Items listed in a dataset
※

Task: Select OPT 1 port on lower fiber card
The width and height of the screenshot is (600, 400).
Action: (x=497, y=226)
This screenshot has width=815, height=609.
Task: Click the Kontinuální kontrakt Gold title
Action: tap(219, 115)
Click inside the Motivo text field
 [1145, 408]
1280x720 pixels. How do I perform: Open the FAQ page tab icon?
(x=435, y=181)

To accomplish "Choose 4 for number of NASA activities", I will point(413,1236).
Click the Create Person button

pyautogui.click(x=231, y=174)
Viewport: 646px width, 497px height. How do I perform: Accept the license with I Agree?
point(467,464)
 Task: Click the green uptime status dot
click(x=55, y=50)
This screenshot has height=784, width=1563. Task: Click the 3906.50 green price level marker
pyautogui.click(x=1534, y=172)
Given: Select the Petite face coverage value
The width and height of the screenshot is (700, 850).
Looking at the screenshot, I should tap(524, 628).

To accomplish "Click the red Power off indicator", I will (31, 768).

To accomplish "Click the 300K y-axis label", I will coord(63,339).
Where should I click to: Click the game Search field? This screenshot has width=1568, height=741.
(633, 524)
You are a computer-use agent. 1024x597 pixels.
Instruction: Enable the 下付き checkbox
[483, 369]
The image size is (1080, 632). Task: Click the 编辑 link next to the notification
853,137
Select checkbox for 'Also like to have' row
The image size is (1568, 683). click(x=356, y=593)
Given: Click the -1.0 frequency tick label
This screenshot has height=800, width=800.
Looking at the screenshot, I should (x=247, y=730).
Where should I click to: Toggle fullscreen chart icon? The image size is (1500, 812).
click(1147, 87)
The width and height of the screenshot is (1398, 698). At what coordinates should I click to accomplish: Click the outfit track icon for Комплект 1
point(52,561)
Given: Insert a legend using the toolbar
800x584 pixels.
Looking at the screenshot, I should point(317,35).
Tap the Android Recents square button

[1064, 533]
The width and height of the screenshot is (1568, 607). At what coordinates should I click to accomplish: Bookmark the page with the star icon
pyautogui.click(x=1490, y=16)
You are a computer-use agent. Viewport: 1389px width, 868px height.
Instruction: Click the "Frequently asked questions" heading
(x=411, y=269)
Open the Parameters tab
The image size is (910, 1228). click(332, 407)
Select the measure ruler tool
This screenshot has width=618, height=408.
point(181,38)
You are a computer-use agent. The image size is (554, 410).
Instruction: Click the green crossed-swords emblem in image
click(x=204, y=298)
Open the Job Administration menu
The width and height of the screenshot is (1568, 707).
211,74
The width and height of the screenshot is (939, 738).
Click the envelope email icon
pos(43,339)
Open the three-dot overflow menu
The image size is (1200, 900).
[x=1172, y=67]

※

## What to work on
Looking at the entries above, say how many lines contain the word "computer". Only the number is wanted.

## Task result
3